# Spherical symmetry: a generalization of exchangeability?

In Kingman, J. (1972) On Random Sequences with Spherical Symmetry. Biometrika, 59(2), 492-494., the author states a theorem that, in his words, "has a close resemblance to de Finetti's theorem on exchangeability".

To my best knowledge a sequence of random variables has the property of spherical symmetry if its distribution function is invariant to rotations of its elements, i.e. the distribution function evaluated in $X$ and $ΓX$ is the same given that $Γ$ is any orthogonal $nxn$ matrix.

The only thing I notice is that exchangeability is a property concerning distribution functions invariant with respect to something, i.e. permutations.

Could you please explain how these two concepts are related or different?
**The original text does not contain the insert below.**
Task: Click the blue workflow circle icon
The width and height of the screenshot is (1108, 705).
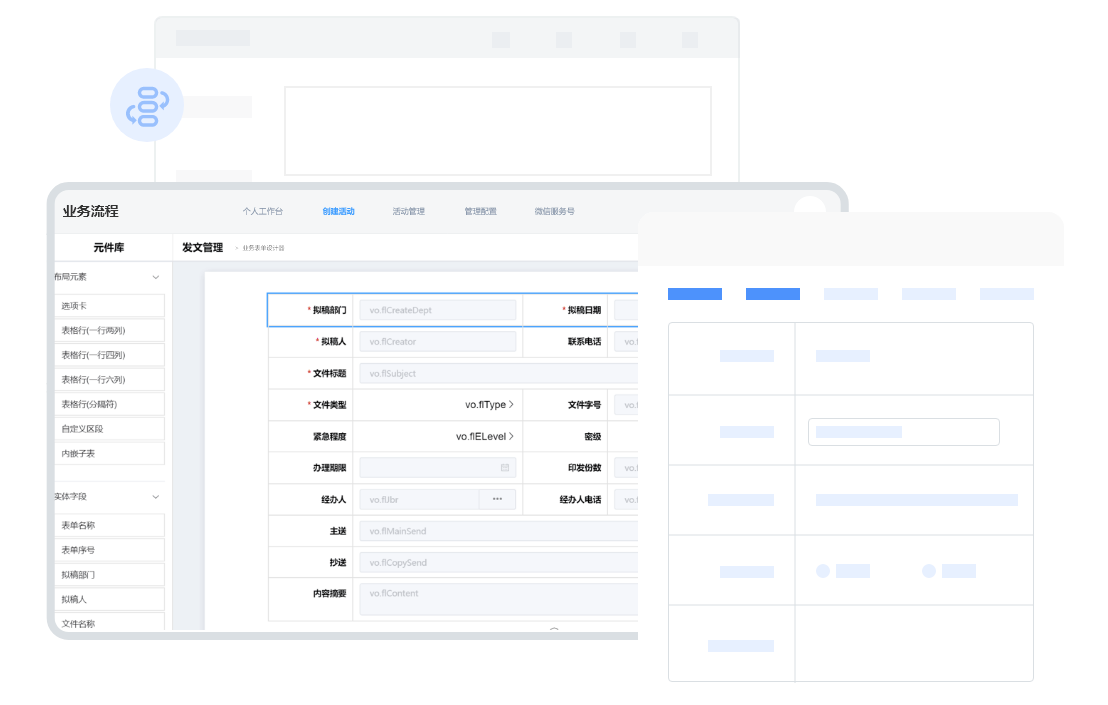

• Exchangeability is a generalization of independence. A set of exchangeable random variables have the same joint distribution when the order of the variables are interchange. The distribution doesn't change under permutations of the random variables (invariance). Variables that are statistically independent satisfy this property. You can easily see this in the case of distributions that have densities since the densities factor for independent variables. Dec 7 '16 at 0:07
• But how is it related to the concept of spherical symmetry? Is it a broader generalization? Dec 7 '16 at 8:25

Example of an exchangeable but non-spherically symmetric sequence. Let $X_1$,$X_2$ be iid standard normal. Let $U$ be independent of the $X_i$, taking value $0$ with probability $0.5$ and taking value $100$ with probability $0.5$. Then the sequence $Y_i:= X_i+U$ is exchangeable but not spherically symmetric. Indeed, most of the mass of the joint distribution of $(Y_1,Y_2)$ surrounds the points $(0,0)$ and $(100,100)$. This is clearly not invariant to rotations.